Subject: Re: Accellera: Branching vs. Linear Time
From: Matthew Morley (matthew@verisity.com)
Date: Mon Jul 09 2001 - 21:09:43 PDT
sorry to get into these recent threads rather late... hoped i could
ignore all these emails till the long plane trip to Paris.
... "ed" == Ed Clarke <emc@cs.cmu.edu> writes:
ed> I think the point you make in the second part of your message is
ed> an important one. In addition to deciding on what language to use,
ed> we really need to decide on how compositional reasoning and
ed> refinement should be done as well.
it is an important point, but it occurs to me it might be furitful to
start from a slightly different question: to what degree are these
concerns separable?
we *could* seek a "logical framework" (i use the term tentatively in
the extreme!) for conducting the sort of meta reasoning
M || M' |= p iff M |= f(M') -> p
that is commonly used, such that the proof (p holds) is fully formal.

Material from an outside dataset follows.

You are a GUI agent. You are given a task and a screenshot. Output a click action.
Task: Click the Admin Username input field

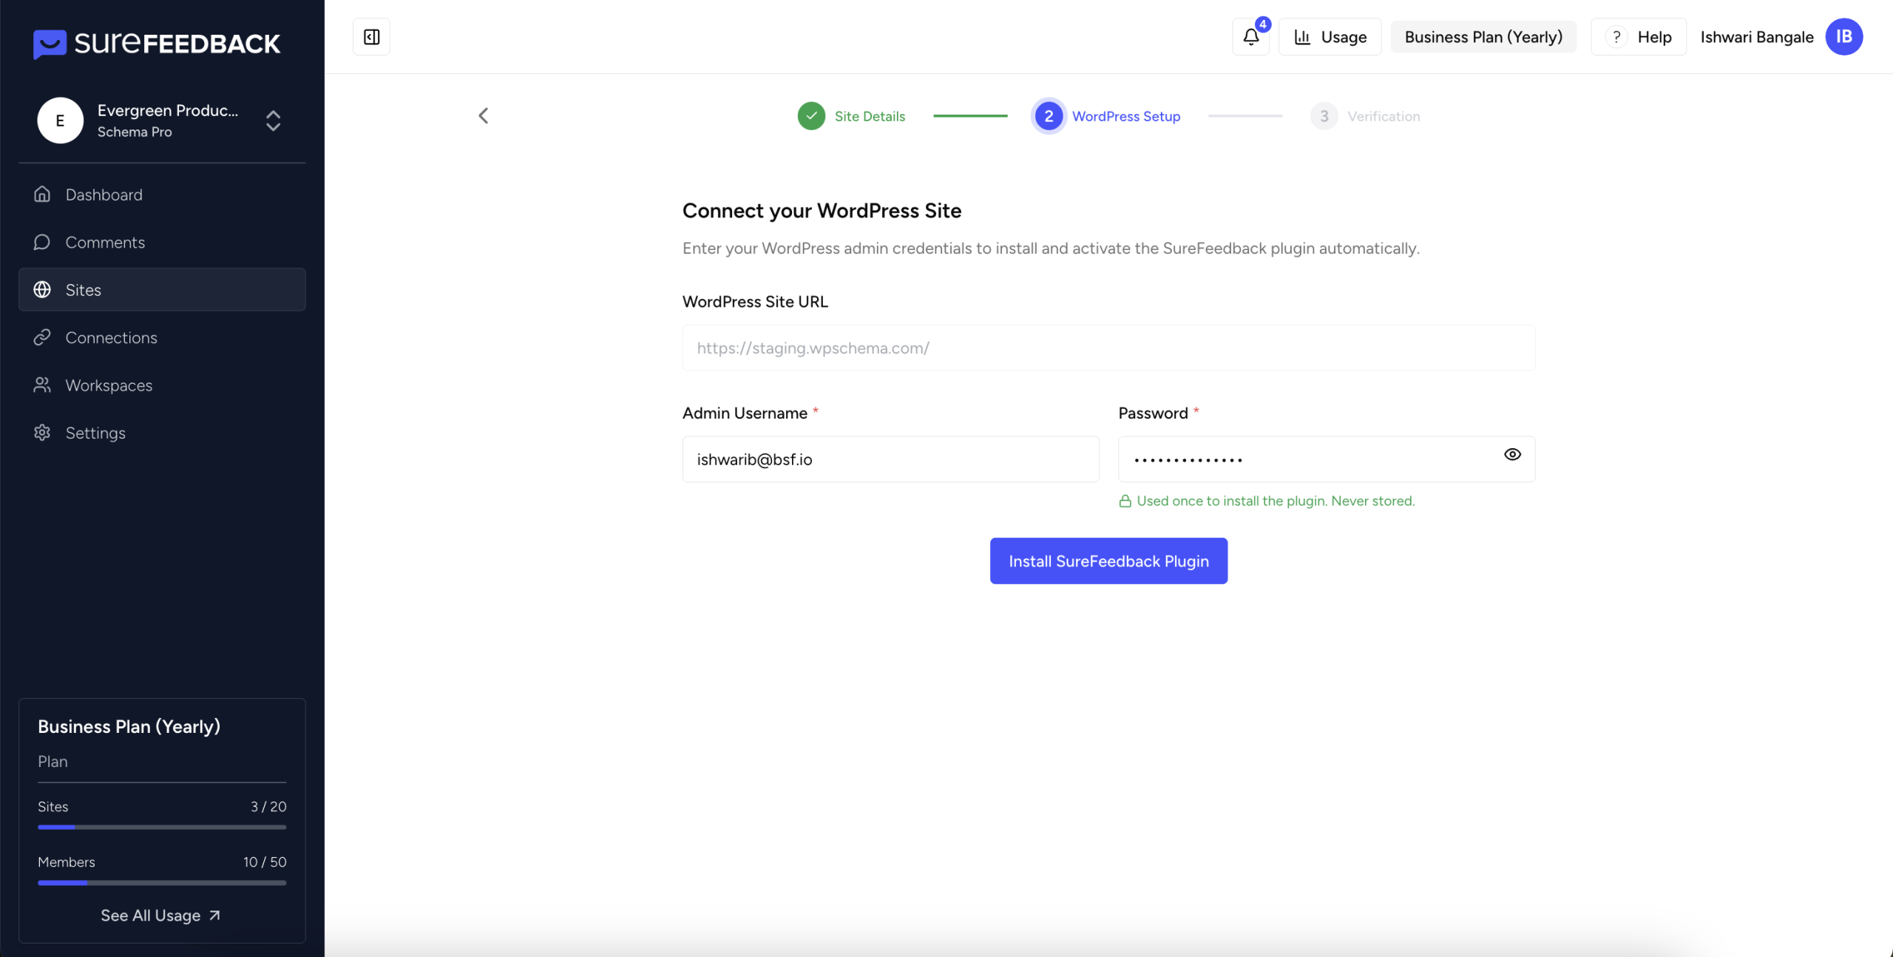point(890,459)
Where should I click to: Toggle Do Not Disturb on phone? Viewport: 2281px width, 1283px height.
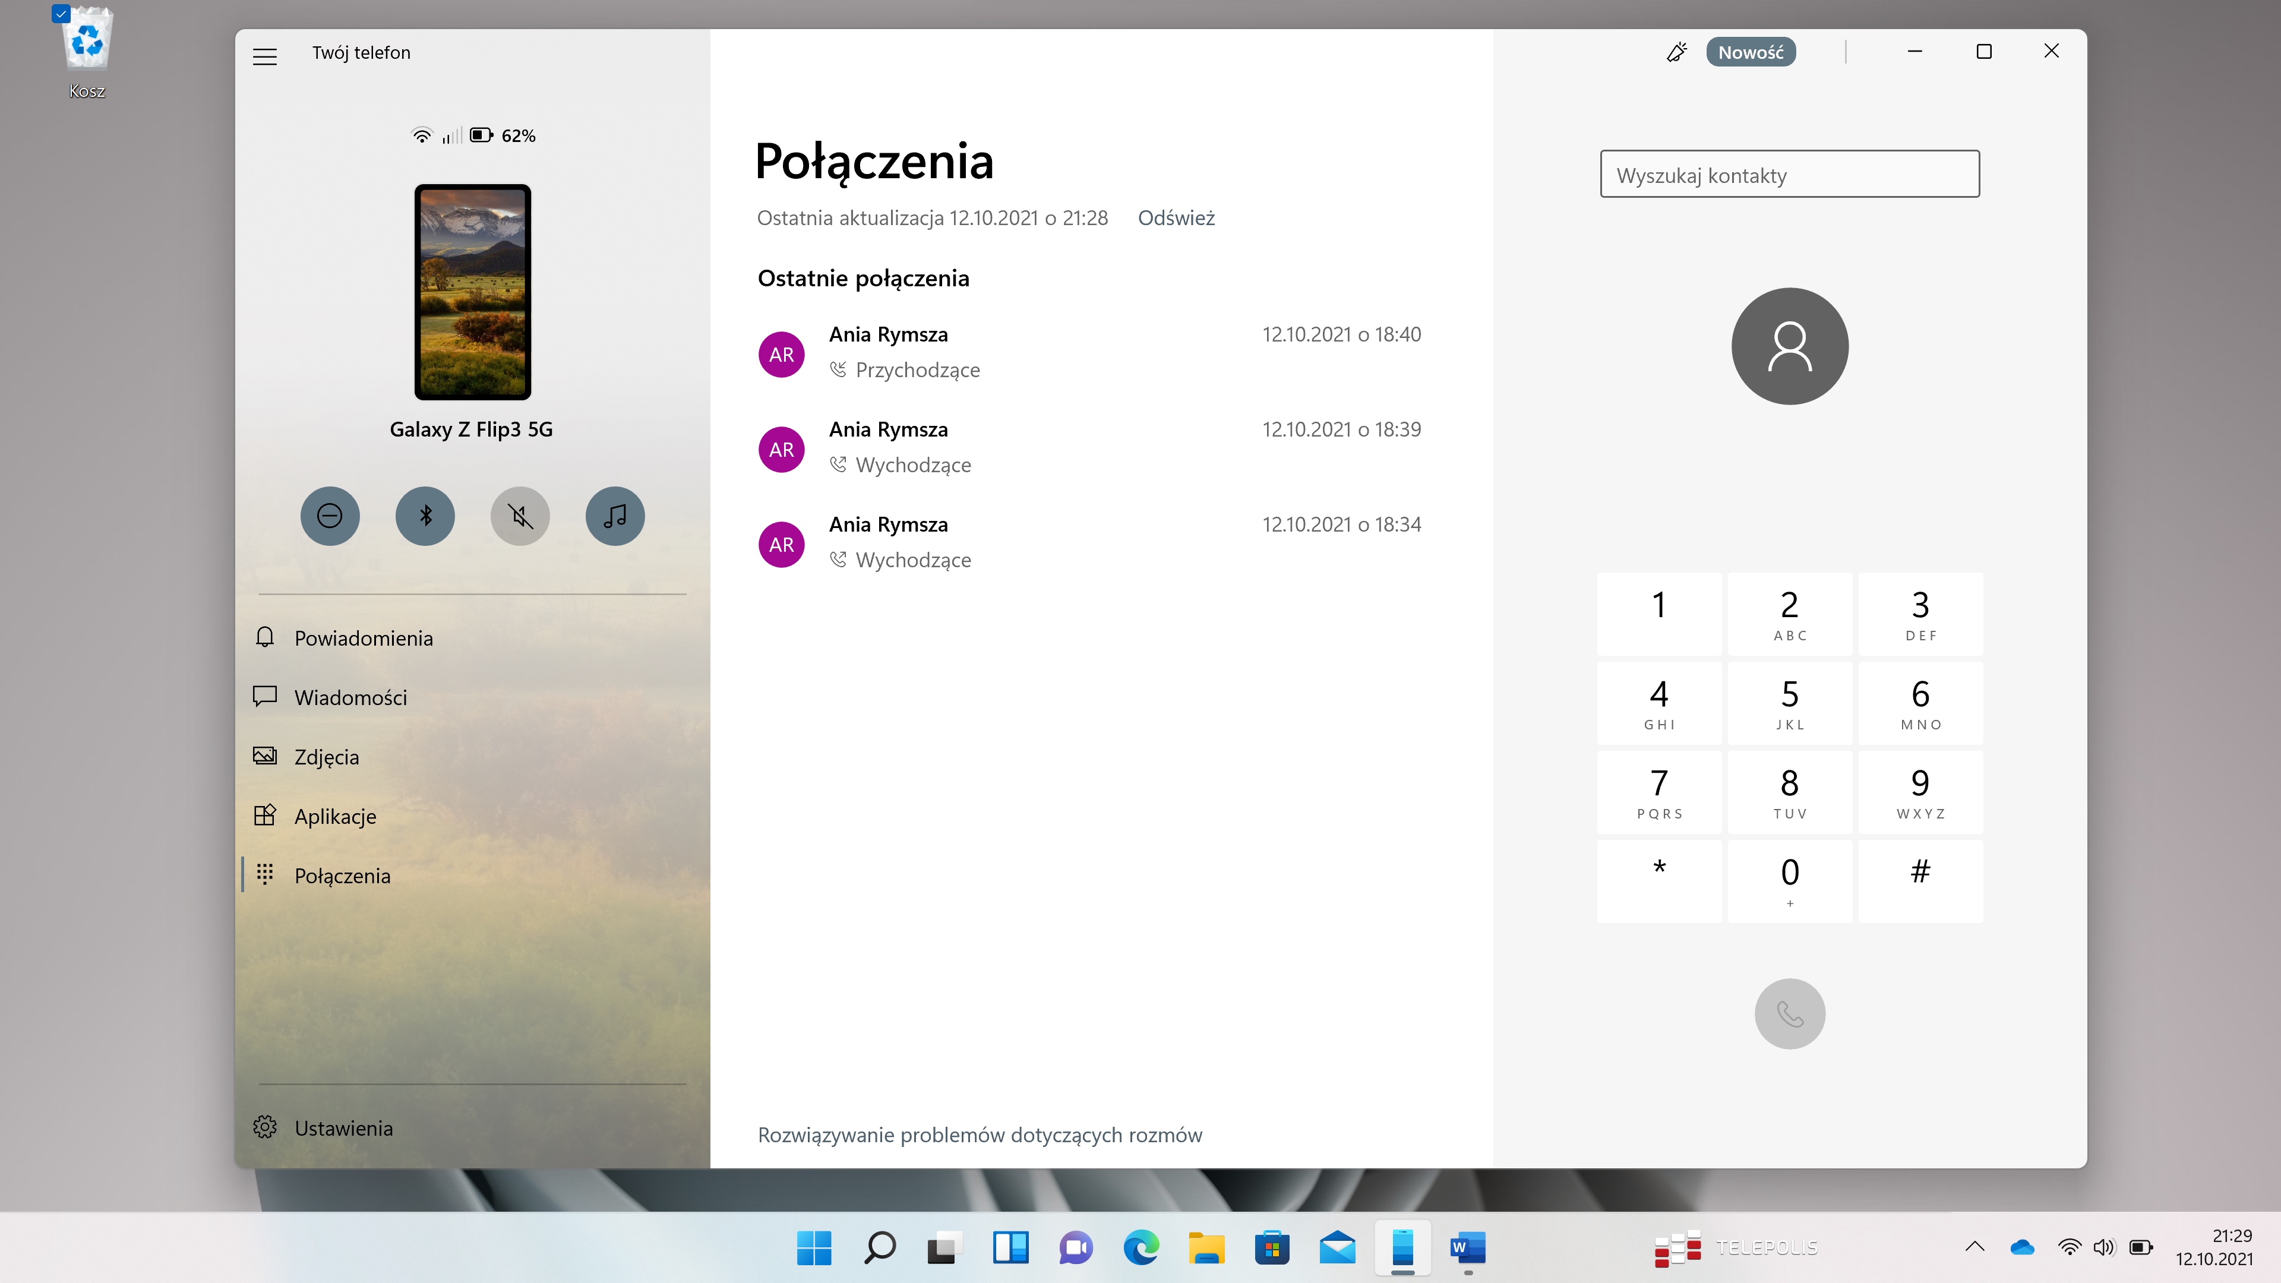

but wouldn't that be monadic second order logic (making issues of mere
syntax slightly irrelevant)?
that's just one extreme.
at the other end we might conclude something like this: since in any
case in order to do a mechanical proof we'll need deep abstractions in
order to get "M" small & simple enough, and these may be more or less
formally applied, there's little point in a logical framework since
our proofs will be at best "informal." so use any compositional
reasoning methodology you find that works.
straw men, of course.
M
ed> At 11:29 AM 6/25/2001 -0700, Sandeep K. Shukla wrote:
>> An excellent example of an LTL model checker built on top of CTL
>> model checker is Cadence SMV (freely downloadable from Ken
>> Mcmillan's webpage at http://www-cad.eecs.berkeley.edu/~kenmcmil/).

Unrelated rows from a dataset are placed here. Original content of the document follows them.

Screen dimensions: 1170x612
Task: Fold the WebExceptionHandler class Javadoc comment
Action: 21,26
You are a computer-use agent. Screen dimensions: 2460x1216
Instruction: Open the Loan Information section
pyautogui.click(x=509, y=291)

>> In this version of SMV, mostly LTL formulae are used for model
>> checking, but since it is based on CTL at the core, one can
>> actually express CTL properties as well. I routinely used CTL
>> formula to check vacuity in cadence SMV.
>>
>>
>> From my experience with various model checkers, it is the best
>> right now(not necessarily in terms of space and time efficiency,
>> but in terms of the various facilities built into the model
>> checker, for doing induction, symmetry based reduction of data
>> types, assume-guranatee reasoning, data type abstraction etc.) Ken
>> seems to have thought very well what an industrial designer needs
>> in a model checker to facilitate verification. The usage of
>> abstraction layers for assume-guarantee, the facilities to do
>> induction etc impressed me away from using any other model checker.